Fri Dec 15, 2017, 08:29 AM
Dec 2017

I wonder if scholars generally agree with his ideas about Göbekli Tepe and his contention that organized religion led to the development of agriculture.

marylandblue

(12,344 posts)
2. Most scholars do not agree with that
Fri Dec 15, 2017, 09:02 AM
Dec 2017

I think he made it up and ventured outside his field of expertise too. It's really a question for archeologists, not religious historians.

yallerdawg

(16,104 posts)
3. For Aslan:
Fri Dec 15, 2017, 09:30 AM
Dec 2017
...the origin of the religious impulse is “the result of something far more primal and difficult to explain: our ingrained intuitive, and wholly experiential belief that we are, whatever else we are, embodied souls.”

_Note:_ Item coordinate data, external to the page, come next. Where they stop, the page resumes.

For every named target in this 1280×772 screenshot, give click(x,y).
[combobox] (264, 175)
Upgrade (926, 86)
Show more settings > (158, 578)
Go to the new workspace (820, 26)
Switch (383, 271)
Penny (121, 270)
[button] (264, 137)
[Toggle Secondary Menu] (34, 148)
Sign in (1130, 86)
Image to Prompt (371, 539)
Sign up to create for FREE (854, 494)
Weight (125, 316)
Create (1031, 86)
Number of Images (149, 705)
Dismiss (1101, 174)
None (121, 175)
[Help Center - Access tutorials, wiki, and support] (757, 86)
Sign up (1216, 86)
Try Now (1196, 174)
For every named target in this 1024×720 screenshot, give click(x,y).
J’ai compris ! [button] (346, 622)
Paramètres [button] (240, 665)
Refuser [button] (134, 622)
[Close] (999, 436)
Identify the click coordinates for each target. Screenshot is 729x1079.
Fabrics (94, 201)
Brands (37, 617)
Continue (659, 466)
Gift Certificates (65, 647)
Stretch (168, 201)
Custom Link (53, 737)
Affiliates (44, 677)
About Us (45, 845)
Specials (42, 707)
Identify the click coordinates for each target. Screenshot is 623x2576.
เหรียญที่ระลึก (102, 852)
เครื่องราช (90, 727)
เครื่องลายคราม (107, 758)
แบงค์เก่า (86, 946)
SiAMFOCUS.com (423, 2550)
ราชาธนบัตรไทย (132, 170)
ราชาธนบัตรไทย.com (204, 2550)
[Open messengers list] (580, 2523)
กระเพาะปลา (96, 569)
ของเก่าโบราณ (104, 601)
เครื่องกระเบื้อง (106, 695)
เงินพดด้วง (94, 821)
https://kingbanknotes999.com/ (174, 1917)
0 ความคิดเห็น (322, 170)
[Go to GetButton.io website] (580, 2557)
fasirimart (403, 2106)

There still remains this central mystery of our existence. While we may "fashion God in our own image" in a mass context:

Aslan doesn’t negate divinity, however. In fact, by presenting the perhaps paradoxical idea that humans are God, Aslan is pointing to a crucial belief in contemporary spirituality, which is that whether one believes or disbelieves in God or any divine being is less important than acting kindly, compassionately, and otherwise divinely. And one way to do that, he suggests, is to appreciate the divinity in each other.